Eine Frau und ein Mann kommen spontan zu uns und gleich auf den Punkt: "Ich möchte zwei Plätze reservieren - mein Mann wird bald sterben" sagt die Frau.
Ich zögere. Und frage dann ihn, der sich gleich hingesetzt hat. "Geht es um Sie?"
Er schweigt und schaut mich an.
"Ja", sagt die Frau. Das ist mein Mann. Wir kommen vom Ergebnis der Untersuchung: Noch 3 Wochen, vielleicht noch 3 Monate hat mein Mann. Krebs im Endstadium."
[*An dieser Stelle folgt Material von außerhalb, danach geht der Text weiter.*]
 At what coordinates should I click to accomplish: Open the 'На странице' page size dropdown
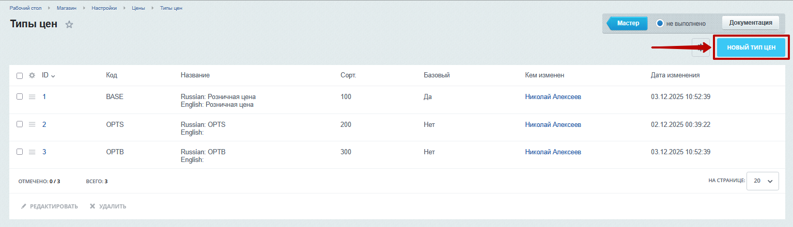point(763,181)
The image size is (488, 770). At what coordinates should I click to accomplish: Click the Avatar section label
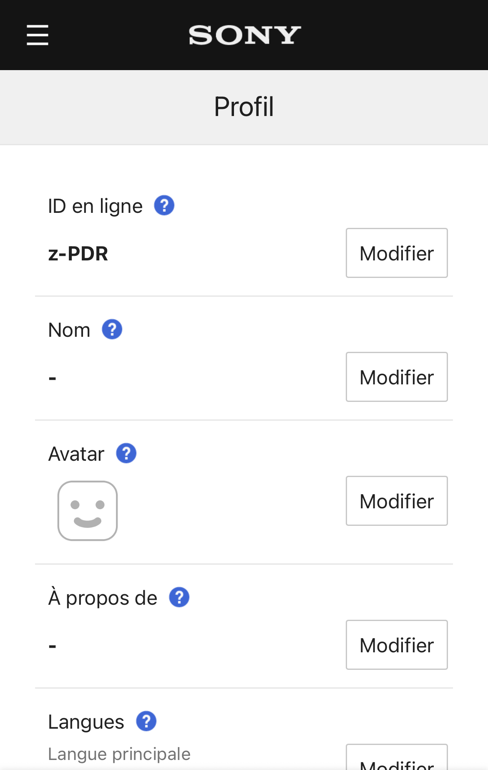(x=76, y=454)
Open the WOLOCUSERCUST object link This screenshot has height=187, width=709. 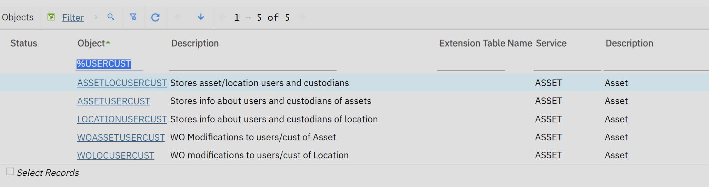116,156
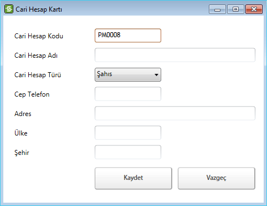Image resolution: width=267 pixels, height=206 pixels.
Task: Click the Adres label text
Action: (23, 114)
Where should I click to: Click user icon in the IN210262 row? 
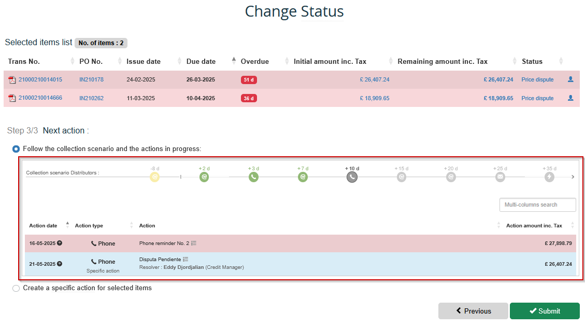(570, 98)
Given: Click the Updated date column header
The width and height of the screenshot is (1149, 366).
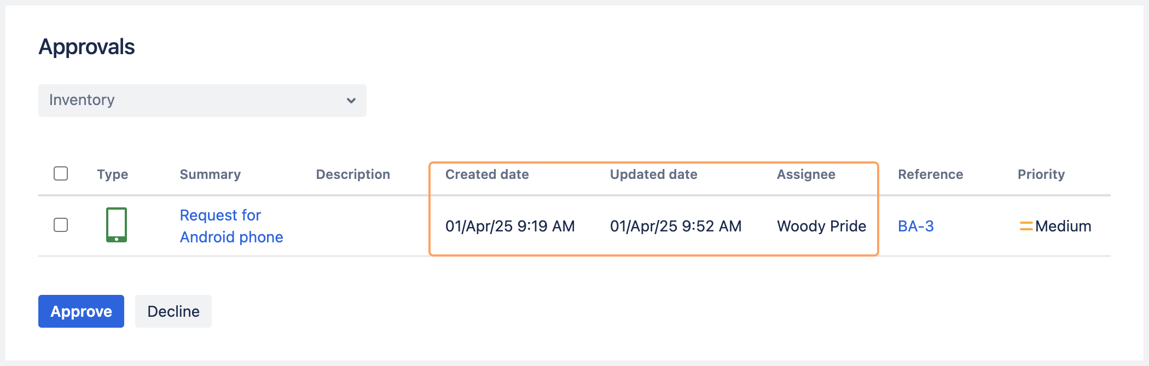Looking at the screenshot, I should 653,175.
Selten hat jemand den Grund einer Reservierung so offen und ohne Visier ausgesprochen. Und selten habe ich von Ärzten gehört, die so brutal das Unausweichliche aussprechen.
Das Ehepaar war jedenfalls völlig fertig. Sie hatten gerade einen wunderbaren Urlaub hinter sich, ohne Anzeichen irgendeiner Erkrankung. Und dann ein Schwindel, eine Untersuchung, ein Todesurteil.
Ich versuche das Gespräch mit einer Bemerkung in eine andere Richtung zu lenken:
"Manche" sage ich "verlieren ihren Partner während er woandes ist oder über Nacht - ohne sich verabschieden zu können."
Das war ein gutes Stichwort:
"Wir werden nur noch schöne Sachen machen", sagt der Mann jetzt. "Solange es noch geht."
Ich schaue heute zufällig auf ihr Vertragsdatum: Der Besuch der beiden ist mehr als 5 Monate her. Ich habe sie nie wieder gesehen.
Vielleicht hatte der Arzt einen schlechten Tag bei seiner Diagnose. Und vielleicht haben die beiden die Zeit gut genutzt und noch weitere gemeinsame schöne Tage oder Wochen vor sich. Vielleicht geht immer noch was.